As everyone predicts a bloodbath for the Tories at the next election, it’s becoming harder for the party to sign up new parliamentary candidates. To make things easier, the quality standards have just been relaxed again.
At the last general election a Tory candidate was expected to be able to explain broadly where the constituency is; to know what a constituent is; to understand what an MP is supposed to do for constituents (in broad terms); to be able to give examples of good and bad media coverage; to know what’s in the manifesto (in broad terms); to understand how the House of Lords works and ideally have relatives there; to know what taxes ordinary people pay and ideally have paid some of those taxes yourself; to know the price of a pint of milk and a stamp; to know to spell potato; and to not look like a dork or a weirdo.
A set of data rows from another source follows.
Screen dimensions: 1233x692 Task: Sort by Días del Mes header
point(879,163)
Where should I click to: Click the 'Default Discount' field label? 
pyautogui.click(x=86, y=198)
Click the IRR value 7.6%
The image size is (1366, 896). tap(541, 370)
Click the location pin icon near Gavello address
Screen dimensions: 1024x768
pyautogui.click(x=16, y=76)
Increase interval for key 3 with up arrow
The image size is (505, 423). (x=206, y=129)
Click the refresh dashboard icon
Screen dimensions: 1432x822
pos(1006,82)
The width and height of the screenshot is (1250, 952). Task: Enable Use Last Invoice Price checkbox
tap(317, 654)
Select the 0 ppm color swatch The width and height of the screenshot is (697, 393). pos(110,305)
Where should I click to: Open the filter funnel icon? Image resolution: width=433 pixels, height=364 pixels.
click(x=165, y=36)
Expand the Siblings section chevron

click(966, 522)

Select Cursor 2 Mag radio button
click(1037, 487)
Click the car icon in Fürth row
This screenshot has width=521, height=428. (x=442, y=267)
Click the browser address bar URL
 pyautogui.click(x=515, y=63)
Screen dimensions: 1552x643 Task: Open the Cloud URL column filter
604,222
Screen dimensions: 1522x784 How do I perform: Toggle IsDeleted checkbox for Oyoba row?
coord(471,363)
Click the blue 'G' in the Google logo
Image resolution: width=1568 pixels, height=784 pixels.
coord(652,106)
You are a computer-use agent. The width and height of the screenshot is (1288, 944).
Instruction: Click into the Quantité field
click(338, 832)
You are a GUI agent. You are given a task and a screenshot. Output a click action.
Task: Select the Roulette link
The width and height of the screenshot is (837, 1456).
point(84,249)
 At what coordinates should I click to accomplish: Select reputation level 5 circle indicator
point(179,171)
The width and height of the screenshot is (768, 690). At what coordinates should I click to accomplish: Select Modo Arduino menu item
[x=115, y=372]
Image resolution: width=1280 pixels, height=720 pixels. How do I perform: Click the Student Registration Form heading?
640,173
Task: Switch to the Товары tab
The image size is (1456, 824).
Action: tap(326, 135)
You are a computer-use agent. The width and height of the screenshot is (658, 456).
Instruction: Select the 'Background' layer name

These standards were relaxed for recent by-elections. A Tory candidate was expected to not be racist, homophobic, Islamophobic or afraid of losing; to be able to avoid eye contact with Reform candidates; to know the price of a pint of beer and a pint of milk; to be able to say convincingly that taxes are falling even though they aren’t; and to not look like a dork or a weirdo.
For the next election the list of requirements has now been relaxed again. To be in with a chance of selection, prospective candidates must only meet the following minimum standards: to be able to fund their own campaign; to have never communicated with Lee Anderson or Liz Truss; and to not look like a dork or a weirdo.
Despite these relaxations, Tory insiders still expect some difficulty in finding candidates for all constituencies.